TGF beta -1, -2 and -3 in the modulation of fibrosis in the cornea and other organs.

The TGF beta-1, -2 and -3 isoforms are transcribed from different genes but bind to the same receptors and signal through the same canonical and non-canonical signal transduction pathways. There are numerous regulatory mechanisms controlling the action of each isoform that include the organ-specific cells producing latent TGF beta growth factors, multiple effectors that activate the isoforms, ECM-associated SLRPs and basement membrane components that modulate the activity and localization of the isoforms, other interactive cytokine-growth factor receptor systems, such as PDGF and CTGF, TGF beta receptor expression on target cells, including myofibroblast precursors, receptor binding competition, positive and negative signal transduction effectors, and transcription and translational regulatory mechanisms.

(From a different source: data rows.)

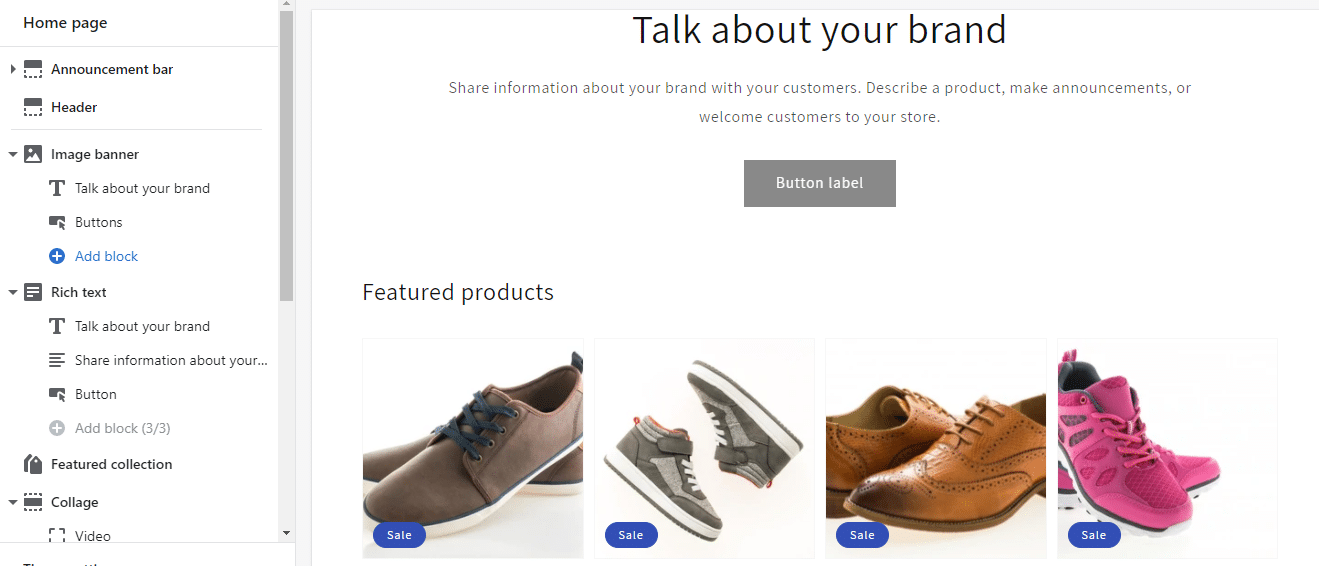1319x566 pixels.
Task: Click the Video block icon under Collage
Action: (x=57, y=536)
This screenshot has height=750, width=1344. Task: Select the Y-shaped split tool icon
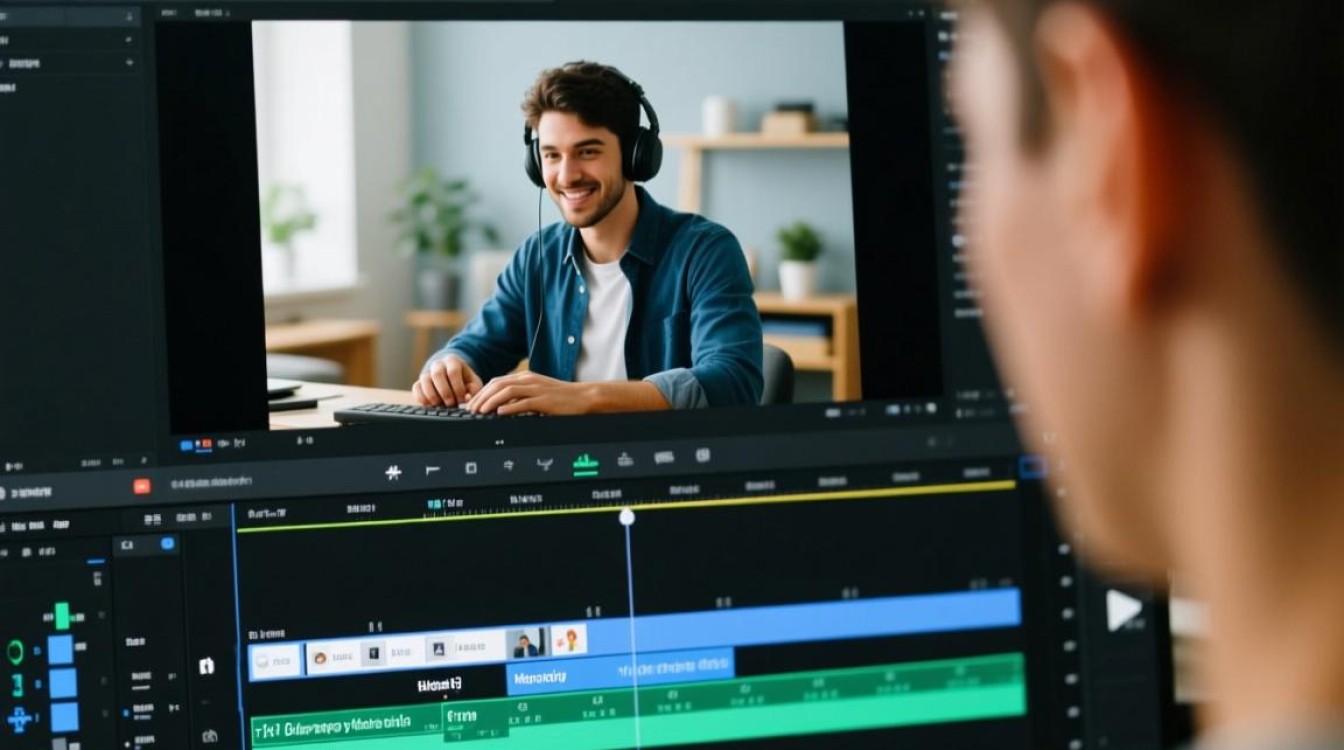[x=544, y=465]
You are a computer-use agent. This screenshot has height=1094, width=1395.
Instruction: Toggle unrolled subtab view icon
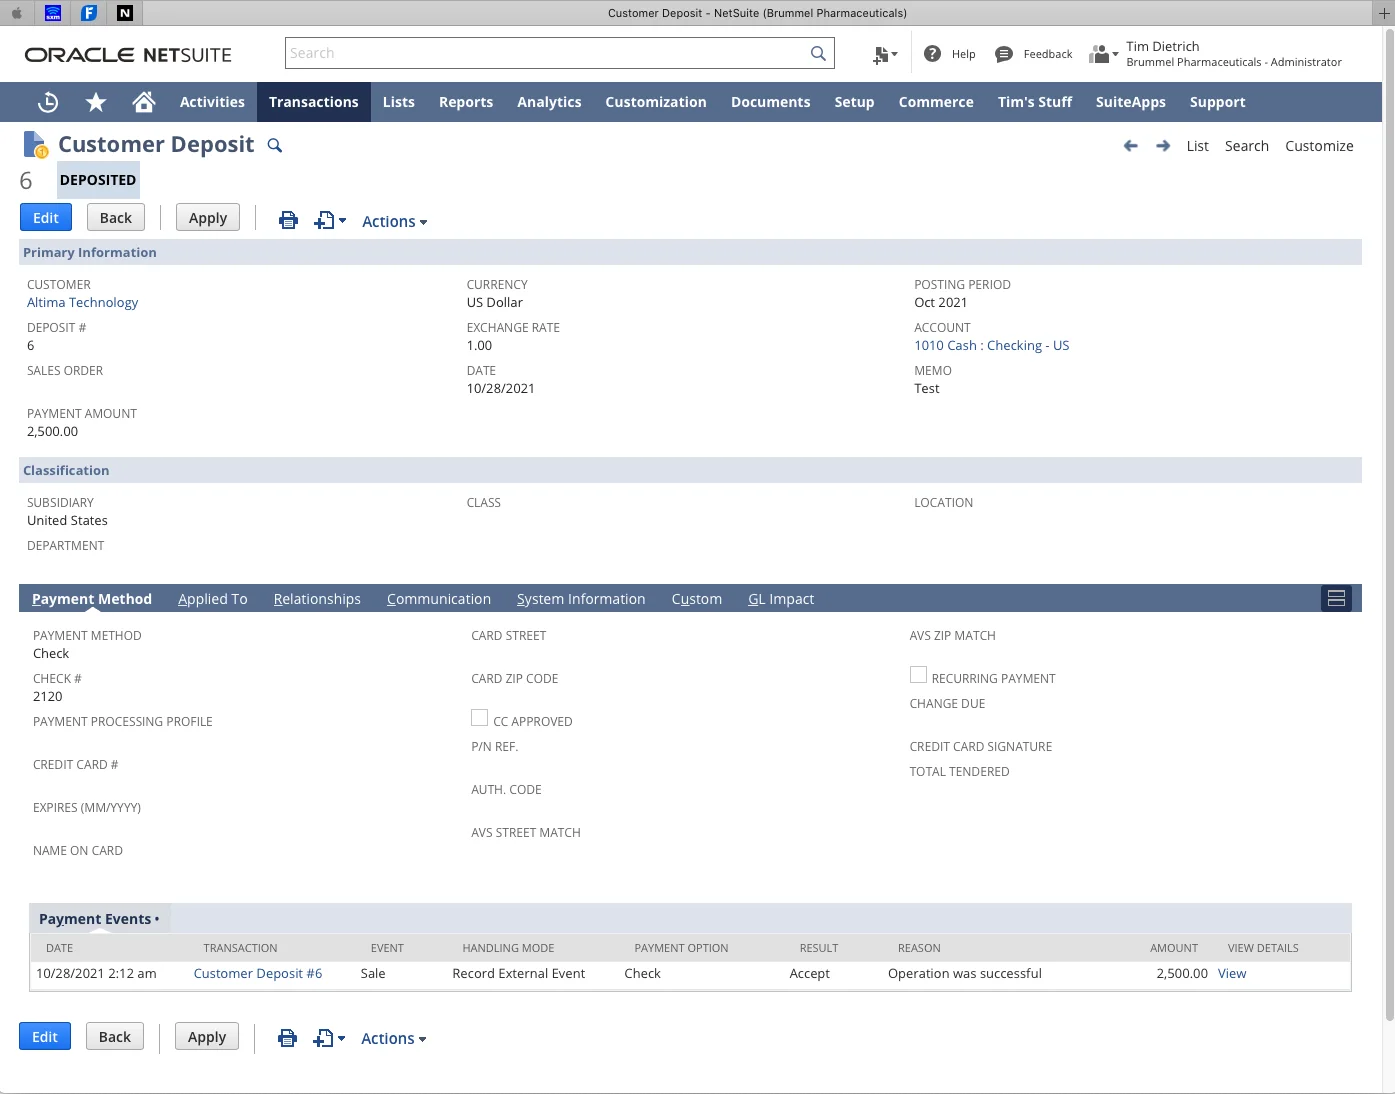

While there has long been the view that TGF beta-1and TGF beta-2 are pro-fibrotic, while TGF beta-3 is anti-fibrotic, this review suggests that view is too simplistic, at least in adult tissues, since TGF beta-3 shares far more similarities in its modulation of fibrotic gene expression with TGF beta-1 and TGF beta-2, than it does differences, and often the differences are subtle. Rather, TGF beta-3 should be seen as a fibro-modulatory partner to the other two isoforms that modulates a nuanced and better controlled response to injury. The complex interplay between the three isoforms and numerous interactive proteins, in the context of the cellular milieu, controls regenerative non-fibrotic vs. fibrotic healing in a response to injury in a particular organ, as well as the resolution of fibrosis, when that occurs.